人を欺いて得た物など、何ら価値がないと思っています。
猪瀬元知事の人種差別発言もドン引きでした。
勝つためには手段を選ばないという思考方法を、私は支持しません。
それに、ただでさえ「一極集中」しすぎのメガシティ・東京。
東京で五輪をしたところで得をするのは政財界の一部と関東の人だけ。経済効果もしれています(東京のGDPは先進国トップクラスの規模なのです)
ならば福島の復興、東北の発展に全力を注ぐ方が、様々な点で国益になります。
人口分散、地域活性化は、景気回復にも大きく寄与します。
その過程で、「東北にオリンピックを!」というのなら十分筋が通ります。
もしそうだったなら、私を含め、全国民が諸手を挙げて歓迎したでしょう。
福島県内で震災関連死と認定された方はすでに1500名以上。これは津波での直接死亡者数とほぼ同じです。また、子供の甲状腺がんも多数報告されています。

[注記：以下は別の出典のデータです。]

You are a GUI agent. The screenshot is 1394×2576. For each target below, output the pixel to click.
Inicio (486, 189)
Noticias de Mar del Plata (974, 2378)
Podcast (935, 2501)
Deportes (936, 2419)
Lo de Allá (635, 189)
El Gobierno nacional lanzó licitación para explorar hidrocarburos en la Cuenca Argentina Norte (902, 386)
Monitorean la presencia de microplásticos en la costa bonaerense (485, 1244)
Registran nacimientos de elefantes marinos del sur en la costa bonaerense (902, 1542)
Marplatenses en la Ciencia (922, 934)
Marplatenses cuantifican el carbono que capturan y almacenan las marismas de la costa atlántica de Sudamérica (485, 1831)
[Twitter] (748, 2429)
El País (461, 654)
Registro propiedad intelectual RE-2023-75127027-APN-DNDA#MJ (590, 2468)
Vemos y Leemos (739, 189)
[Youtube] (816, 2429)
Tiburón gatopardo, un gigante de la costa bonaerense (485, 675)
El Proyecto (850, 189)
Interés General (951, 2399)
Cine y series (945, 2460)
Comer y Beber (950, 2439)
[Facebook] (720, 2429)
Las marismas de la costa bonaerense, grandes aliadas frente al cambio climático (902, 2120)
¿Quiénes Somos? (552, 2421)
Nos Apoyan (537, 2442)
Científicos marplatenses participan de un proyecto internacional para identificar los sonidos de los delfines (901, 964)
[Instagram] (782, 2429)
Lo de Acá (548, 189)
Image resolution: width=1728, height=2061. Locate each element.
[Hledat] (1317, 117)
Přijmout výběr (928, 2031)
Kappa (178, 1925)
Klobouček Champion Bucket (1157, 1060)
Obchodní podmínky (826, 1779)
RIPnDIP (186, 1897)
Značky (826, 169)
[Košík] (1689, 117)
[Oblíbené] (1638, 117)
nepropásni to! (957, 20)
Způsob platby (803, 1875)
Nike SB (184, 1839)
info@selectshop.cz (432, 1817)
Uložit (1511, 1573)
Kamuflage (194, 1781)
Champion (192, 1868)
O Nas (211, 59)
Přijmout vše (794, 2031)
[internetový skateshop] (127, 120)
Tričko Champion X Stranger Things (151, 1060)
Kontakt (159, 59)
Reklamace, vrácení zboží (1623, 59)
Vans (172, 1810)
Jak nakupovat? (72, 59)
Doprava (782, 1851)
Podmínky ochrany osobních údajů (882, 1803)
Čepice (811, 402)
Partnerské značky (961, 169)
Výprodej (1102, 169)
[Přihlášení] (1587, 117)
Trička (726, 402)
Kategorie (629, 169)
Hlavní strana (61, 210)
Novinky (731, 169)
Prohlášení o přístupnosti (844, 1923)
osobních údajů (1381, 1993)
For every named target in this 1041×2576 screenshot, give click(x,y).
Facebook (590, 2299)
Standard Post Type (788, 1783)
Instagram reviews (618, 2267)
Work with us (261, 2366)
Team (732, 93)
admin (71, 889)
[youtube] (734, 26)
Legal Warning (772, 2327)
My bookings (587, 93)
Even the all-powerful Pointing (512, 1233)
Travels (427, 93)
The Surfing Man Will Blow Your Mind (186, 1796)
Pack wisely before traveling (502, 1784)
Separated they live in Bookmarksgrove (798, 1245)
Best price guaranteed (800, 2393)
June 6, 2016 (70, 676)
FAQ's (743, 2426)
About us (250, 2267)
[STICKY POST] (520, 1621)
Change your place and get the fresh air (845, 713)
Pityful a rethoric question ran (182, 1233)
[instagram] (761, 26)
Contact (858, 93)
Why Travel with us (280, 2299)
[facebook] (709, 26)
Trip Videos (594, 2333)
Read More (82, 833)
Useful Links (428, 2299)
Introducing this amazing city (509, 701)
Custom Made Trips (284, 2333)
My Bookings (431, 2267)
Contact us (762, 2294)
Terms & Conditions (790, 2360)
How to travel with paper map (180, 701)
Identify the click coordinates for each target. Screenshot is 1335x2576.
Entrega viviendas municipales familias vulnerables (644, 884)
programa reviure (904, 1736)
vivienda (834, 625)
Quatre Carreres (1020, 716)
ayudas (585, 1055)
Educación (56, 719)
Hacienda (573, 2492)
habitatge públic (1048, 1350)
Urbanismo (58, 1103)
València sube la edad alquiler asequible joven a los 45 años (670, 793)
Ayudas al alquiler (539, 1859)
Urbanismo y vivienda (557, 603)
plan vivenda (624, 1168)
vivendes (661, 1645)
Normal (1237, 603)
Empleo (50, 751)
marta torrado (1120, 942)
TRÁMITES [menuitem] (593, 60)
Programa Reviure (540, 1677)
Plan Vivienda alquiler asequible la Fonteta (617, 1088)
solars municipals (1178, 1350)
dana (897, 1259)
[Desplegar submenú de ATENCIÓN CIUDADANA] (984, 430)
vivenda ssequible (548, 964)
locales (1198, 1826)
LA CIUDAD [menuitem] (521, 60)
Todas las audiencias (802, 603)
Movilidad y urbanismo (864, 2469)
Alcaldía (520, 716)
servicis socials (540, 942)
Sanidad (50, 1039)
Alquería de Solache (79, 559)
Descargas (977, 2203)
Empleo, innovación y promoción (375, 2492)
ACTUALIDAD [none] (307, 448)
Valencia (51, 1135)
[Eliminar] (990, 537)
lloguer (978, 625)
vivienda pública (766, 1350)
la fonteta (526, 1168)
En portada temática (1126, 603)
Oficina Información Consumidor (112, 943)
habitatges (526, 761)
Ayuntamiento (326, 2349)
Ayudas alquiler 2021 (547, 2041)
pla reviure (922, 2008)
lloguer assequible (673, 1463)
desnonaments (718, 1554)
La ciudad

「原発は安全だ。原発事故で死者は出ていない。だから再稼動すべきだ」
一体どの口が言ってるのだろう?(´・ω・`)
(福島はともかく)「東京は安全だ。問題ない」という主旨の安倍総理、竹田会長の言動は独善主義であり、裏を返せば、福島の現状を無視した”切捨て”とも言えます。
東京五輪という些細な名誉欲は捨て、福島をはじめ国民全体の生命、安全を優先することこそが本当の国益だと私は考えます。以上。